**EXERCISE OBJECTIVE**
Below are the data; count the lines with the string "will" in them and give that number only.

**MATERIAL FOR THIS EXERCISE**
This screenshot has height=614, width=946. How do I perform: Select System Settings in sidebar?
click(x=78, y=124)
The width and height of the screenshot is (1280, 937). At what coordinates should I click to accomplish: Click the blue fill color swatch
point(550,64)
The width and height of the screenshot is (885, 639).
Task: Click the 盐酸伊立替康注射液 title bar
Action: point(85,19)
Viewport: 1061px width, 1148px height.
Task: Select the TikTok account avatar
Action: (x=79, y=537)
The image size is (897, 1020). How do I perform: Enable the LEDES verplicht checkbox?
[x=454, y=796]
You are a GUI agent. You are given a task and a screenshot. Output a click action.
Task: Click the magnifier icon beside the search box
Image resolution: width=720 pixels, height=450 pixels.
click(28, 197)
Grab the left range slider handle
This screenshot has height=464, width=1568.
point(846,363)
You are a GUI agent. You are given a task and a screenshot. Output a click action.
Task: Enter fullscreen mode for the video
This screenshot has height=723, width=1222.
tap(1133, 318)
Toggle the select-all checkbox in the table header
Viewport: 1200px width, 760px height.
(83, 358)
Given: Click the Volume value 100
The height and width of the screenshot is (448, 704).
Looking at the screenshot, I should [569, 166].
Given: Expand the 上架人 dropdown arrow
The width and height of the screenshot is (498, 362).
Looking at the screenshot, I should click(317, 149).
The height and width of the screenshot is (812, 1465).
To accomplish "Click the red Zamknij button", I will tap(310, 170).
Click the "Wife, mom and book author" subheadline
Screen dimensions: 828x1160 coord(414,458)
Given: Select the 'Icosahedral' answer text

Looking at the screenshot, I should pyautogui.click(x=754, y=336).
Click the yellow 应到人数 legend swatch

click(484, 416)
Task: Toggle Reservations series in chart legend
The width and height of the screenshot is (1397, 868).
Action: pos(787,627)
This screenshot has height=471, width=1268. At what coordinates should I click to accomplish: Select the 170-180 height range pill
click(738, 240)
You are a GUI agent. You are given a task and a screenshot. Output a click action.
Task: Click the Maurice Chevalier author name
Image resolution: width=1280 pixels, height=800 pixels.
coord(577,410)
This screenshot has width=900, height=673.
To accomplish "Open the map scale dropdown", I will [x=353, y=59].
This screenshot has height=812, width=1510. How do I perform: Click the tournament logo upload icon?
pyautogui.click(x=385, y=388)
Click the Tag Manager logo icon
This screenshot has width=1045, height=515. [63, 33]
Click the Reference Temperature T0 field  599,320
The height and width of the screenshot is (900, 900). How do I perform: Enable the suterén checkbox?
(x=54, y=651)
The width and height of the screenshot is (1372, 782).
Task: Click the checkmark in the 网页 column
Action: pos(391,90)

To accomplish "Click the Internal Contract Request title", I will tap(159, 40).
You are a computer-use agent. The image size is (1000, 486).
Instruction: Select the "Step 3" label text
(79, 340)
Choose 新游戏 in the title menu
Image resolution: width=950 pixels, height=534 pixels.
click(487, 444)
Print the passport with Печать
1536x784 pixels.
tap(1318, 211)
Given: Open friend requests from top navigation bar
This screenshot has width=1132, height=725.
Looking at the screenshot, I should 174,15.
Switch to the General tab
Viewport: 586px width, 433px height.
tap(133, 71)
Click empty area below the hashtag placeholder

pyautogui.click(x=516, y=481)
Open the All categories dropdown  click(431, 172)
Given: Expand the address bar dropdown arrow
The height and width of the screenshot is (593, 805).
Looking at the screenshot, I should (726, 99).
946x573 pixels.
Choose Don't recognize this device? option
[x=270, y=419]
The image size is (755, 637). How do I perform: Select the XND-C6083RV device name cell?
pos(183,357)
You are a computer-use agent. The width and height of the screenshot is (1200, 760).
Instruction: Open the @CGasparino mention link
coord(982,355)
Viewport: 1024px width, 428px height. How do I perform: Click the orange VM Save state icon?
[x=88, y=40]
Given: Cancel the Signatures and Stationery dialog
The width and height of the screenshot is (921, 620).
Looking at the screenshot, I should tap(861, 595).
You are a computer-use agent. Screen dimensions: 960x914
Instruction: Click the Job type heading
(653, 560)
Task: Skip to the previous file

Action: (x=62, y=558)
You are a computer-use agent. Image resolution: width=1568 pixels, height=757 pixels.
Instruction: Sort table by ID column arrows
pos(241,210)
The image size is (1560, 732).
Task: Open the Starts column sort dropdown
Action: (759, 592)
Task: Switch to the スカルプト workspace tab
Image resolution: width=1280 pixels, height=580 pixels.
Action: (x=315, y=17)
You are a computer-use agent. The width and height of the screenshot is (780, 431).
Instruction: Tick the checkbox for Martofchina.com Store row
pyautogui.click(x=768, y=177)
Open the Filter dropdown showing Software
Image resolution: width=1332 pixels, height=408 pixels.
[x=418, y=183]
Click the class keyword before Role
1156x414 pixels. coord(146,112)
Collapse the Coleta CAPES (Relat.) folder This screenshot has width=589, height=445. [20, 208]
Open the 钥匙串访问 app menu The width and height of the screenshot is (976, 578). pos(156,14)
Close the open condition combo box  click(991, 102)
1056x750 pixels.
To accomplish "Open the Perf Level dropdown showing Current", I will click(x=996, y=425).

**THE ANSWER**
4